Acabamos de enterarnos de que la Tana estuvo en los JJ.OO. de Nagano’98 y oye… nunca imaginamos que pudiera entender tan rápido los gustos sexuales de los japoneses.

Getty Images

Madrid

El bar era solo un pasillo con una barra y una televisión grande, de aquellas que había cuando no existían las de plasma. Un único camarero detrás de la barra y un señor, de unos cincuenta años, perfectamente trajeado al final de la misma. Al margen de todo. Solo. Veinte minutos tardó en ponerse a mi lado, mirándome fijamente a los ojos y soltar: “No me conoces de nada y nunca volverás a verme. Llevo observándote un buen rato y tienes algo que me gusta mucho”. En perfecto inglés. O más perfecto del que yo soy capaz de articular... “Quiero que me regales los botones de tu camisa. Te pagaré por ellos”. Y encima de la mesa soltó un fajo de billetes nuevecitos.
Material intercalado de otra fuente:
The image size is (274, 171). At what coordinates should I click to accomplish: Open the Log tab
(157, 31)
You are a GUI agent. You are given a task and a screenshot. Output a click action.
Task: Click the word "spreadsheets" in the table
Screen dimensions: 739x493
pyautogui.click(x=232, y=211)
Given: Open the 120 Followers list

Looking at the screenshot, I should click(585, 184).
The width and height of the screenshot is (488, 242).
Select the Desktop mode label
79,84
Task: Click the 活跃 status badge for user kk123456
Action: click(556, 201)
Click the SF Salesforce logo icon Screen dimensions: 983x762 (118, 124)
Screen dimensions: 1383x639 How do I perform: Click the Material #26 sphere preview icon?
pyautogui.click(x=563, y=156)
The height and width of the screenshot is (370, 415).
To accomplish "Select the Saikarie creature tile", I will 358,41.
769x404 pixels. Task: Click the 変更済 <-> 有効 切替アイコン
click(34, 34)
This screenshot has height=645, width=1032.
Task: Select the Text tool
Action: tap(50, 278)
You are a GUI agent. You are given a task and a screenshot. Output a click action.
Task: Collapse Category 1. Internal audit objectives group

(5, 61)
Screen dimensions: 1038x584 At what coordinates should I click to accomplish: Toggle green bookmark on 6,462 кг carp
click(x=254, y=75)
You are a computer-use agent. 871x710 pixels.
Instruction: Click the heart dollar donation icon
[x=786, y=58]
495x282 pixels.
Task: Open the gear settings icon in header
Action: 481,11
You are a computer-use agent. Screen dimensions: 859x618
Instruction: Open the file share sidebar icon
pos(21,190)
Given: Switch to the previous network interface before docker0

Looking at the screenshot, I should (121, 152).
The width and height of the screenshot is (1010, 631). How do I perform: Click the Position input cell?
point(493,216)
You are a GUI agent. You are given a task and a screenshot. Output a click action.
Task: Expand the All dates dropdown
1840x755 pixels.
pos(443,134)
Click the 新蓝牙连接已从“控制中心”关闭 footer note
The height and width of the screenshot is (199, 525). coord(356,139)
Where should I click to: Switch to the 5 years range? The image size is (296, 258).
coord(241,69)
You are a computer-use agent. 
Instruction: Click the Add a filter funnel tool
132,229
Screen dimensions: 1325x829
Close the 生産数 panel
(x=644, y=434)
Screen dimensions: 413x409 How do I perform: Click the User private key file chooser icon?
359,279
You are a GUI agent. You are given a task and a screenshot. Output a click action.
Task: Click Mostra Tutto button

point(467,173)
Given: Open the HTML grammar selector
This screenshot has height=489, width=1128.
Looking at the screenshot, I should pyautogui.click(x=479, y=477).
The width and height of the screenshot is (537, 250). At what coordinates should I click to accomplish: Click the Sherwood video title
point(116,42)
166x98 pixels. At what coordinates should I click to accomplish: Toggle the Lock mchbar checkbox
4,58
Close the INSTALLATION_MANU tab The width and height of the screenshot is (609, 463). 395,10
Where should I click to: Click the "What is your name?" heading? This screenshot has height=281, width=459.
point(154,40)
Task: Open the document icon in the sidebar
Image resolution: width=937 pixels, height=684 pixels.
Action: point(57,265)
Mi acompañante empezó a colapsar. “Ni rechistes”, ordené. "Me vas a perdonar, pero mis tetas es probable que no sean el objeto de sus delirios”. Tras. Tras. Tras. Tras. Cuatro vulgares botones negros de una camisa comprada en las rebajas, de esos que van con presilla por detrás. El señor, tremendamente formal, abrió una cajita de plata en cuyo interior vimos decenas de botones parecidos a los míos. “Domo arigatou gozaimasu”. Agachó la cabeza, recogió los botones y, guardándolos en su cofre, desapareció para siempre.

Mi acompañante y yo celebramos la anécdota. Teníamos una pasta para divertirnos de lo lindo: Cayó un sushi de escándalo, un par de botellas de sake y un repertorio de sexo al más puro estilo occidental. Como folla una española cualquiera con un canadiense de escándalo, nacionalidades que distan mucho de parecerse ¡qué más quisiéramos! Pero que entre las sábanas urdimos parecido. No sé quién de los dos lo hizo, pero en el televisor apareció el canal porno gentileza del hotel. Y allí estaba. Allí estaba ella, con las piernas abiertas, gimiendo con gesto entre dolor y placer, mientras un tipo la penetraba haciéndose valer. Dos sexos en contacto sin que fuera explícito porque sobre aquella polla y aquel coño, dos puntos negros emborronaban cualquier referencia exhibicionista. Dos círculos muy parecidos a los botones que yo había arrancado de mi camisa de las rebajas.

Mi amante canadiense de Nagano y yo entendimos que 125.000 yenes bien merecían aquel pedazo de polvo. Ese que echamos celebrando que el sexo en el Imperio del Sol pueda imaginarse con tan liviano como cuatro botones de una camisa.